---------- LISTED RECORDS

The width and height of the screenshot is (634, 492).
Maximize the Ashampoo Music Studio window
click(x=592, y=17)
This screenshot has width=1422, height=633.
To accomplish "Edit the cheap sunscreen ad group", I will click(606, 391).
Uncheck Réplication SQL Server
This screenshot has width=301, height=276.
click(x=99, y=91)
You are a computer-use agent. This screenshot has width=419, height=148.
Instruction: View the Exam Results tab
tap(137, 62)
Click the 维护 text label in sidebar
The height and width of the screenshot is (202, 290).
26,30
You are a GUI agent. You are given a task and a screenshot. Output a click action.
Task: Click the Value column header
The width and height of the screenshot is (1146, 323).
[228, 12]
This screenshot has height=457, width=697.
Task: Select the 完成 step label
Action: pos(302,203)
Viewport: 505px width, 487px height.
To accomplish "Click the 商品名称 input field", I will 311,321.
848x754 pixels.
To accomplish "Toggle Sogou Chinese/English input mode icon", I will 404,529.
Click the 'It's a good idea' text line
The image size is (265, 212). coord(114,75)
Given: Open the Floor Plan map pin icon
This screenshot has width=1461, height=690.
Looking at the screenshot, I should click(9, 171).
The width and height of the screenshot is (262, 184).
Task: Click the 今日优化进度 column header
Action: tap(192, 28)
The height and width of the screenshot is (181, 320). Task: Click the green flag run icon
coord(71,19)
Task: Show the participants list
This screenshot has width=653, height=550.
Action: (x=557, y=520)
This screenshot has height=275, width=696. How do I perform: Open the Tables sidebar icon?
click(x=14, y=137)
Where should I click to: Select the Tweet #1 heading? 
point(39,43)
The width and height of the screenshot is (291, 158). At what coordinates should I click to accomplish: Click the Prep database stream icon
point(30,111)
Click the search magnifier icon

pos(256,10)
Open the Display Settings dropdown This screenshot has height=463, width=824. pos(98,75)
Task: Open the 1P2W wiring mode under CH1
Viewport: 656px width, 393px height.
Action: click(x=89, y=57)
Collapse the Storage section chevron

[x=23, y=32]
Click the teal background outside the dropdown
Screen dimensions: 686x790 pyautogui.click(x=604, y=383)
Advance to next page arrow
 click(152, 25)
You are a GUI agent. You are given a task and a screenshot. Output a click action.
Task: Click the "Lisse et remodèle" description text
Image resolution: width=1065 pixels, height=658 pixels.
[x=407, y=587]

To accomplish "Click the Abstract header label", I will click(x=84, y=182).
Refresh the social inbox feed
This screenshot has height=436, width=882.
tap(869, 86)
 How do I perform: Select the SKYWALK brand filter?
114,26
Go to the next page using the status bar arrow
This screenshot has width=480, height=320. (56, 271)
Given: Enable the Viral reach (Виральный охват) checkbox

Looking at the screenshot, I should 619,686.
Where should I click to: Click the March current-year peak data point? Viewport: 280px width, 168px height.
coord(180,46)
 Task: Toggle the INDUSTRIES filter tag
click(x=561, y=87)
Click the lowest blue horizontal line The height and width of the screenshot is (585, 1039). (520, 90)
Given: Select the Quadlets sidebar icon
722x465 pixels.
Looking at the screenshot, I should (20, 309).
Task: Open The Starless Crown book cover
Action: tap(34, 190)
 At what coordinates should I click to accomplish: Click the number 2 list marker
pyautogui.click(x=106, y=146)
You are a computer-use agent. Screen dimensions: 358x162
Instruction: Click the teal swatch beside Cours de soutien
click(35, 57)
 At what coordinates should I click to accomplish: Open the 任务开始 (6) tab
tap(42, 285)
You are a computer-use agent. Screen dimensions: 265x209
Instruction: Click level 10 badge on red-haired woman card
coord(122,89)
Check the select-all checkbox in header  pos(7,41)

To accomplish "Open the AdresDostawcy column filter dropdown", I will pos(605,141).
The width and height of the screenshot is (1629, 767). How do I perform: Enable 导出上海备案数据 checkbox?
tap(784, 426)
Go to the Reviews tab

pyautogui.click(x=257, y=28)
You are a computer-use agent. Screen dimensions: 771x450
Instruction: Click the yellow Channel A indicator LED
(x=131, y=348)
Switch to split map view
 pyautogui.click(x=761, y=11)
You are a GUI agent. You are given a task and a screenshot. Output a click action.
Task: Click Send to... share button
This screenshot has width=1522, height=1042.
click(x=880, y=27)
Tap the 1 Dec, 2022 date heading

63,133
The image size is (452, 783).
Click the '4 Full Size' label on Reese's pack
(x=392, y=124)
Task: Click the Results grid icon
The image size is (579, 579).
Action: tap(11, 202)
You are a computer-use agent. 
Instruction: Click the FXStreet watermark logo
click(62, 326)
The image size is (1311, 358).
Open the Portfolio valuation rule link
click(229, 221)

--------------------

*AIM OF THE TASK*: Repeat the entries above verbatim.

*RESPONSE TO THE TASK*:
The width and height of the screenshot is (634, 492).
Maximize the Ashampoo Music Studio window
click(x=592, y=17)
This screenshot has width=1422, height=633.
To accomplish "Edit the cheap sunscreen ad group", I will click(606, 391).
Uncheck Réplication SQL Server
This screenshot has width=301, height=276.
click(x=99, y=91)
You are a computer-use agent. This screenshot has width=419, height=148.
Instruction: View the Exam Results tab
tap(137, 62)
Click the 维护 text label in sidebar
The height and width of the screenshot is (202, 290).
26,30
You are a GUI agent. You are given a task and a screenshot. Output a click action.
Task: Click the Value column header
The width and height of the screenshot is (1146, 323).
[228, 12]
This screenshot has height=457, width=697.
Task: Select the 完成 step label
Action: pos(302,203)
Viewport: 505px width, 487px height.
To accomplish "Click the 商品名称 input field", I will 311,321.
848x754 pixels.
To accomplish "Toggle Sogou Chinese/English input mode icon", I will 404,529.
Click the 'It's a good idea' text line
The image size is (265, 212). coord(114,75)
Given: Open the Floor Plan map pin icon
This screenshot has width=1461, height=690.
Looking at the screenshot, I should click(9, 171).
The width and height of the screenshot is (262, 184).
Task: Click the 今日优化进度 column header
Action: tap(192, 28)
The height and width of the screenshot is (181, 320). Task: Click the green flag run icon
coord(71,19)
Task: Show the participants list
This screenshot has width=653, height=550.
Action: (x=557, y=520)
This screenshot has height=275, width=696. How do I perform: Open the Tables sidebar icon?
click(x=14, y=137)
Where should I click to: Select the Tweet #1 heading? 
point(39,43)
The width and height of the screenshot is (291, 158). At what coordinates should I click to accomplish: Click the Prep database stream icon
point(30,111)
Click the search magnifier icon

pos(256,10)
Open the Display Settings dropdown This screenshot has height=463, width=824. pos(98,75)
Task: Open the 1P2W wiring mode under CH1
Viewport: 656px width, 393px height.
Action: click(x=89, y=57)
Collapse the Storage section chevron

[x=23, y=32]
Click the teal background outside the dropdown
Screen dimensions: 686x790 pyautogui.click(x=604, y=383)
Advance to next page arrow
 click(152, 25)
You are a GUI agent. You are given a task and a screenshot. Output a click action.
Task: Click the "Lisse et remodèle" description text
Image resolution: width=1065 pixels, height=658 pixels.
[x=407, y=587]

To accomplish "Click the Abstract header label", I will click(x=84, y=182).
Refresh the social inbox feed
This screenshot has height=436, width=882.
tap(869, 86)
 How do I perform: Select the SKYWALK brand filter?
114,26
Go to the next page using the status bar arrow
This screenshot has width=480, height=320. (56, 271)
Given: Enable the Viral reach (Виральный охват) checkbox

Looking at the screenshot, I should 619,686.
Where should I click to: Click the March current-year peak data point? Viewport: 280px width, 168px height.
coord(180,46)
 Task: Toggle the INDUSTRIES filter tag
click(x=561, y=87)
Click the lowest blue horizontal line The height and width of the screenshot is (585, 1039). (520, 90)
Given: Select the Quadlets sidebar icon
722x465 pixels.
Looking at the screenshot, I should (20, 309).
Task: Open The Starless Crown book cover
Action: tap(34, 190)
 At what coordinates should I click to accomplish: Click the number 2 list marker
pyautogui.click(x=106, y=146)
You are a computer-use agent. Screen dimensions: 358x162
Instruction: Click the teal swatch beside Cours de soutien
click(35, 57)
 At what coordinates should I click to accomplish: Open the 任务开始 (6) tab
tap(42, 285)
You are a computer-use agent. Screen dimensions: 265x209
Instruction: Click level 10 badge on red-haired woman card
coord(122,89)
Check the select-all checkbox in header  pos(7,41)

To accomplish "Open the AdresDostawcy column filter dropdown", I will pos(605,141).
The width and height of the screenshot is (1629, 767). How do I perform: Enable 导出上海备案数据 checkbox?
tap(784, 426)
Go to the Reviews tab

pyautogui.click(x=257, y=28)
You are a computer-use agent. Screen dimensions: 771x450
Instruction: Click the yellow Channel A indicator LED
(x=131, y=348)
Switch to split map view
 pyautogui.click(x=761, y=11)
You are a GUI agent. You are given a task and a screenshot. Output a click action.
Task: Click Send to... share button
This screenshot has width=1522, height=1042.
click(x=880, y=27)
Tap the 1 Dec, 2022 date heading

63,133
The image size is (452, 783).
Click the '4 Full Size' label on Reese's pack
(x=392, y=124)
Task: Click the Results grid icon
The image size is (579, 579).
Action: tap(11, 202)
You are a computer-use agent. 
Instruction: Click the FXStreet watermark logo
click(62, 326)
The image size is (1311, 358).
Open the Portfolio valuation rule link
click(229, 221)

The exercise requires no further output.